İBB Başkanı Ekrem İmamoğlu’nun Necmettin Karaduman ile olan ilişkisi, geçmişteki siyasi bağlantılar ve vefa duygusunun derinliği üzerine bir inceleme. 1981 yılında kurulan Yükseköğretim Kurulu (YÖK), üniversitelerdeki özerkliği kaldırarak birçok kısıtlama getirmiştir. Bu durum, üniversiteye girişteki eşitsizlikleri artırmış ve bazı grupların avantaj elde etmesine yol açmıştır.
YÖK, 12 Eylül 1980 darbesinin ardından, üniversiteleri kontrol altına almak amacıyla kurulmuştur. Bu süreçte, üniversitelerde başörtüsü yasağı gibi uygulamalar hayata geçirilmiştir. Ayrıca, İmam Hatip okulu mezunlarına yönelik katsayı şartı getirilmiştir. Bu durum, üniversiteye girişte eşitsizlikleri artırmış ve bazı grupların avantaj elde etmesine yol açmıştır.
YÖK, 2004 yılına kadar Genelkurmay Başkanlığı’nın bir temsilcisini yönetiminde bulundurmuştur. Bu durum, YÖK’ün ne denli güçlü bir kurum olduğunu göstermektedir. Ancak bu güç, beraberinde birçok hukuksuzluğu ve kayırmayı da getirmiştir. Çeşitli yollarla üniversitelere giriş yapan öğrencilerin sayısı artmış, bu da eğitim sisteminde ciddi sorunlara yol açmıştır.

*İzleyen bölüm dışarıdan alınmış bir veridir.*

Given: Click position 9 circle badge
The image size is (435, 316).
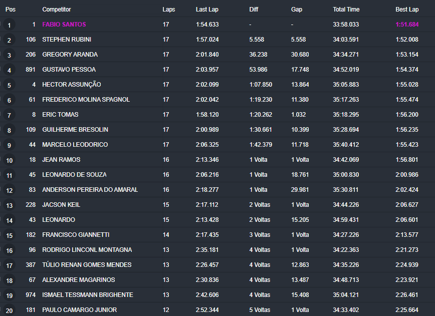Looking at the screenshot, I should coord(9,145).
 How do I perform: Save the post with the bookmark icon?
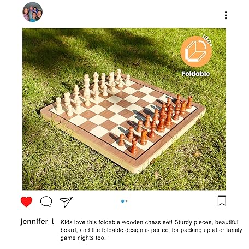point(222,201)
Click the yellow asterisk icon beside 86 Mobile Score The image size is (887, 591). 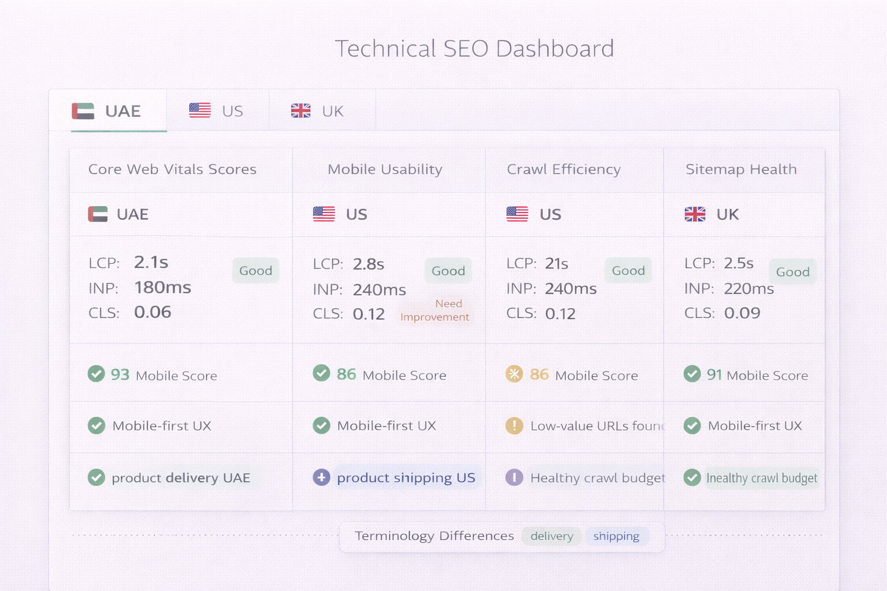click(x=514, y=374)
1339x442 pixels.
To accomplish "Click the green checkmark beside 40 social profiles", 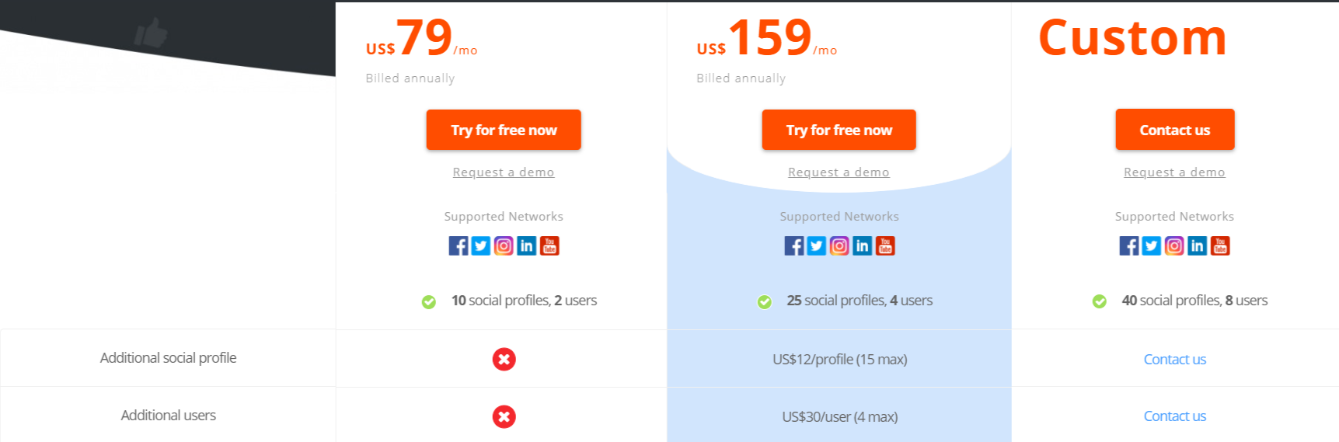I will pos(1099,301).
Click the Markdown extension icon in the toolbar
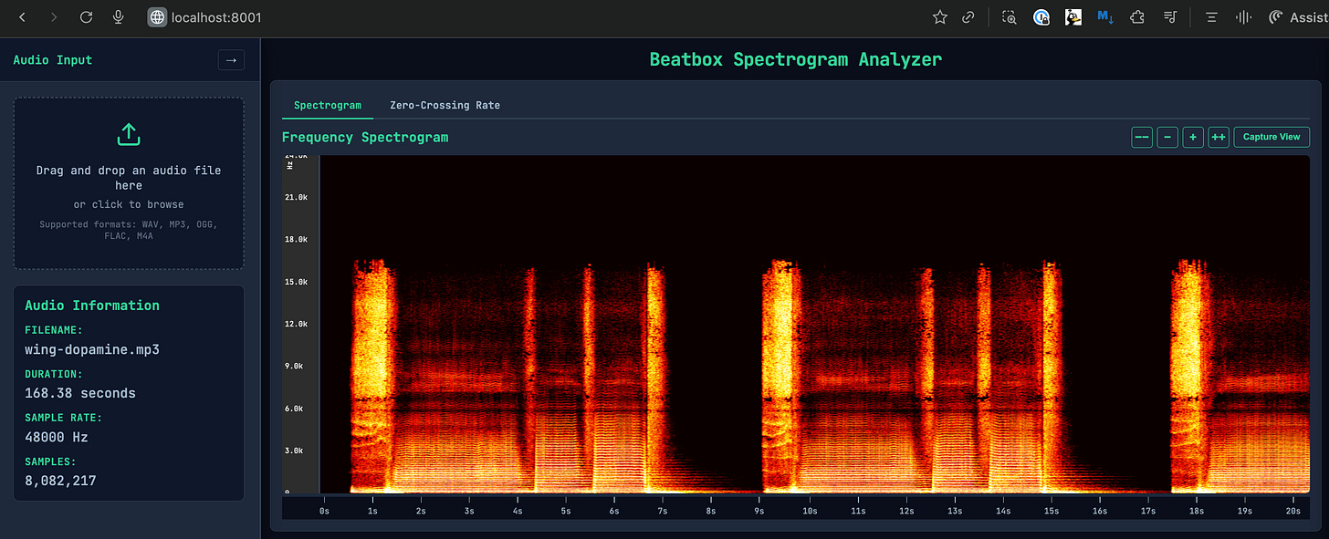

İBB Başkanı Ekrem İmamoğlu’nun 1990 yılında YÖK’ün tanımadığı Girne Amerikan Üniversitesi’nden İstanbul Üniversitesi’ne yasa dışı yatay geçiş yaptığı iddiaları gündeme gelmiştir. Bu süreçte Necmettin Karaduman’ın adı sıkça anılmaktadır. Karaduman, Anavatan Partisi’nin (ANAP) önemli isimlerinden biri olarak bilinir ve İmamoğlu’nun ailesiyle olan ilişkileri dikkat çekmektedir.
Necmettin Karaduman, 1983 yılında ANAP’tan milletvekili seçilmiş ve uzun süre Meclis Başkanlığı yapmıştır. İmamoğlu’nun yatay geçişinde Karaduman’ın etkisi olup olmadığı merak edilmektedir. İki isim arasındaki Trabzon bağlantısı ve aile dostluğu, bu iddiaları güçlendiren unsurlar arasında yer almaktadır.
Necmettin Karaduman, Encümen-i Dâniş adlı yapının başkanlığını yapmıştır. Bu yapı, derin devletle ilişkilendirilen bir grup olarak bilinir. Karaduman, bu grubun devletin korunmasına yönelik tedbirler aldığını belirtmiştir. Encümen-i Dâniş, Osmanlı döneminden etkilenerek kurulmuş ve önemli isimleri bir araya getirmiştir.
Karaduman’ın hayatı boyunca birçok önemli isimle ilişkisi olmuştur. Bu ilişkiler, onun siyasi gücünü artırmış ve çeşitli konularda etkili olmasını sağlamıştır. İmamoğlu’nun Karaduman’a olan minnettarlığı, bu derin bağların bir yansıması olarak değerlendirilmektedir.
Ekrem İmamoğlu, Necmettin Karaduman’a olan vefa duygusunu her fırsatta göstermiştir. Karaduman’ın cenaze töreninde İmamoğlu’nun varlığı, bu ilişkinin derinliğini ortaya koymaktadır. Ayrıca, İmamoğlu, Karaduman adına anma törenleri düzenlemiş ve onun adına bir okul yaptırmıştır.
İmamoğlu ailesinin Karaduman’a olan saygısı, toplumda dikkat çekmektedir. Bu durum, İmamoğlu’nun karakterini ve geçmişe olan bağlılığını göstermektedir. Karaduman’ın vefatından sonra bile İmamoğlu, onun anısını yaşatmaya devam etmektedir.